Activity: Exact copy, pictures excluded: set down only the lines from the one with "Given: Open the" through the end of the entries, keeping both end lines.

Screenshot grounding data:
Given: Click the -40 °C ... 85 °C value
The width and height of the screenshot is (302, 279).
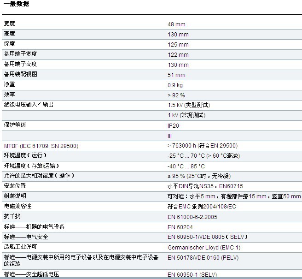Looking at the screenshot, I should (186, 166).
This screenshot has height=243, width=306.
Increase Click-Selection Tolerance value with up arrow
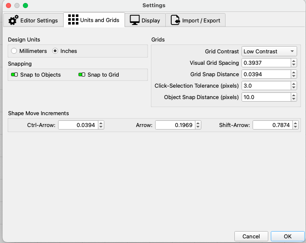point(294,84)
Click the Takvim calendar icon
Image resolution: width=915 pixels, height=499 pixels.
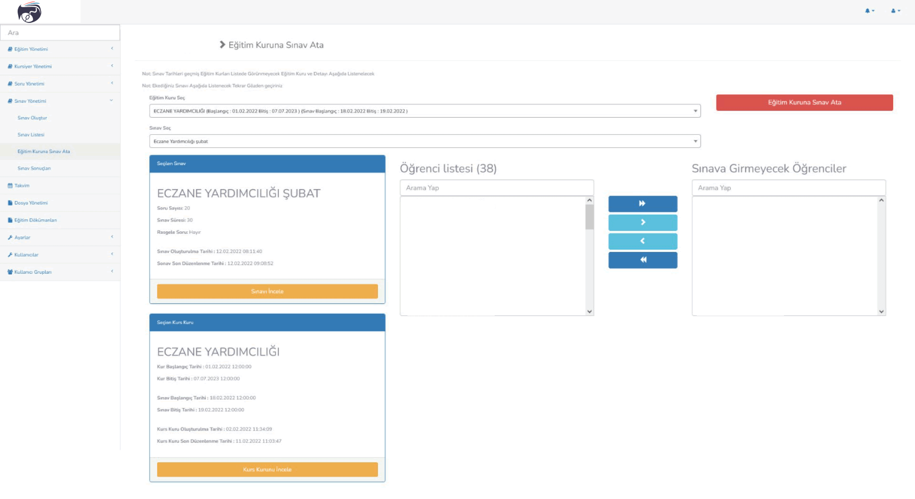10,186
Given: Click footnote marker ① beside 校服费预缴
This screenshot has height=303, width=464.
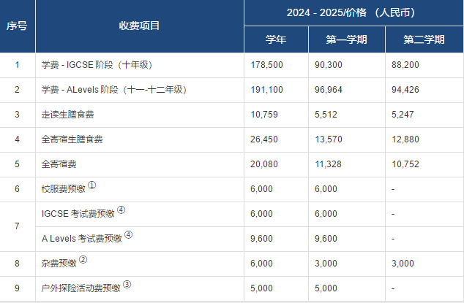Looking at the screenshot, I should click(x=92, y=185).
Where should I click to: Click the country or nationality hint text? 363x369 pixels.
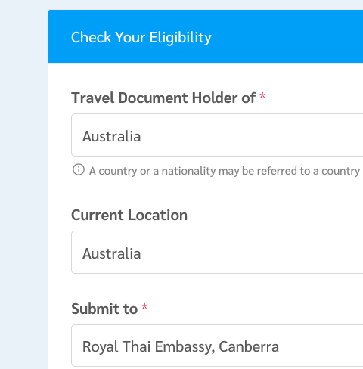225,171
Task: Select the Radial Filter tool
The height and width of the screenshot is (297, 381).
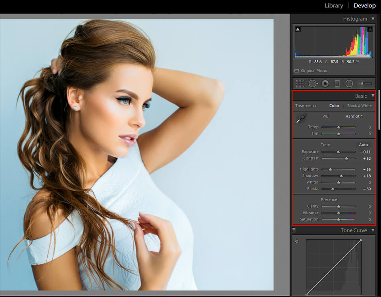Action: click(349, 83)
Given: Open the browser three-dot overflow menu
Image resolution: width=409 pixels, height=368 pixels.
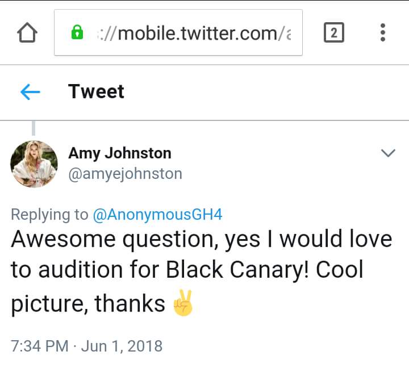Looking at the screenshot, I should click(x=383, y=33).
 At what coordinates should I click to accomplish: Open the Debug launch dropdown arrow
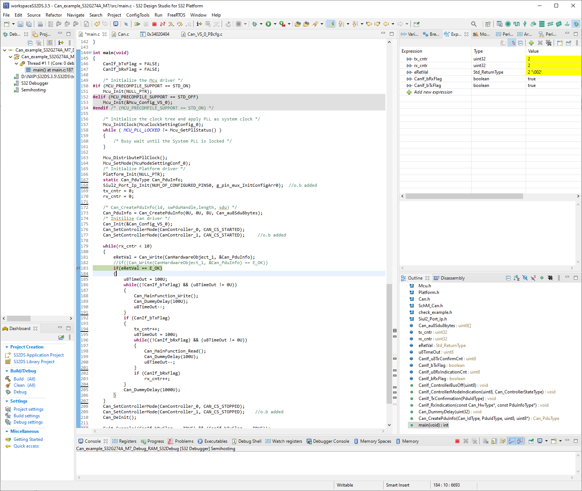pyautogui.click(x=261, y=24)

Solved problem:
Given: Open the browser three-dot overflow menu
Image resolution: width=409 pixels, height=368 pixels.
Looking at the screenshot, I should click(x=383, y=33).
 At what coordinates should I click to accomplish: Open the Debug launch dropdown arrow
pyautogui.click(x=261, y=24)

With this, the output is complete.